Fig. 6: scRNA-Seq reveals CD16- NK cells express high IL-18 transcripts in acute MIS-C patients.

ScRNA-seq analysis of paired PBMC samples from five children with acute MIS-C and at follow-up (approximately one month later). A PBMC UMAP projection showing annotated cell populations B Differential cell abundance test result from miloR analysis, comparing acute and follow-up groups. Significantly changed clusters were colour indicated. C Distribution of TCR Vβ21.3+ and − T cells in different CD4 T subtypes.
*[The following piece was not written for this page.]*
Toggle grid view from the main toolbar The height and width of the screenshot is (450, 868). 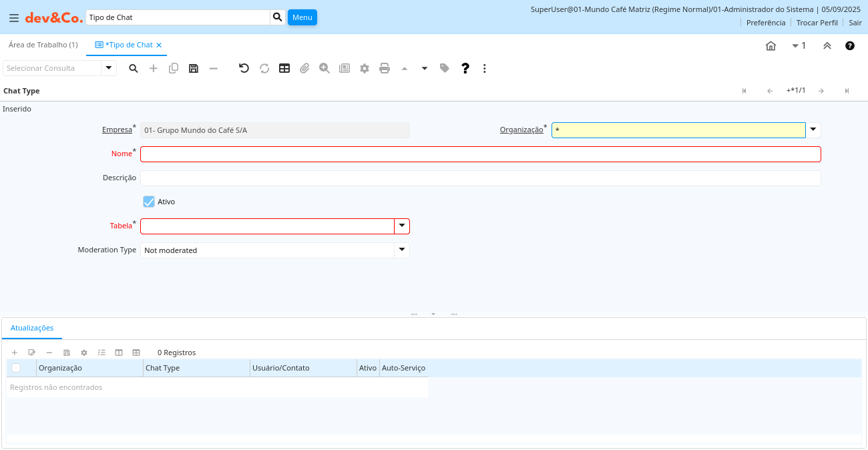pos(284,68)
D selected M1, M2 marker expression in acute and follow-up monocyte populations (including the 4 different monocyte subtypes). E Expression of IL1B and IL-18 mRNA transcripts in the UMAP. F Violin plots of IL-18 mRNA levels in different PBMC populations from MIS-C patients at the acute or follow-up stage. There was a significant change in IL-18 mRNA levels for the CD16- NK population when comparing admission and follow-up samples by Wilcoxon’s tests (q value = 3.81E-06). G Intracellular staining of IL-18 in fixed blood samples. Left: staining in an infectious disease sample; right: example in an MIS-C (acute) sample. H Cell abundance comparing PBMC samples from healthy and MIS-C follow-up children. The healthy children PBMC data are from published dataset². FC fold change, nc non-classical, cm central memory.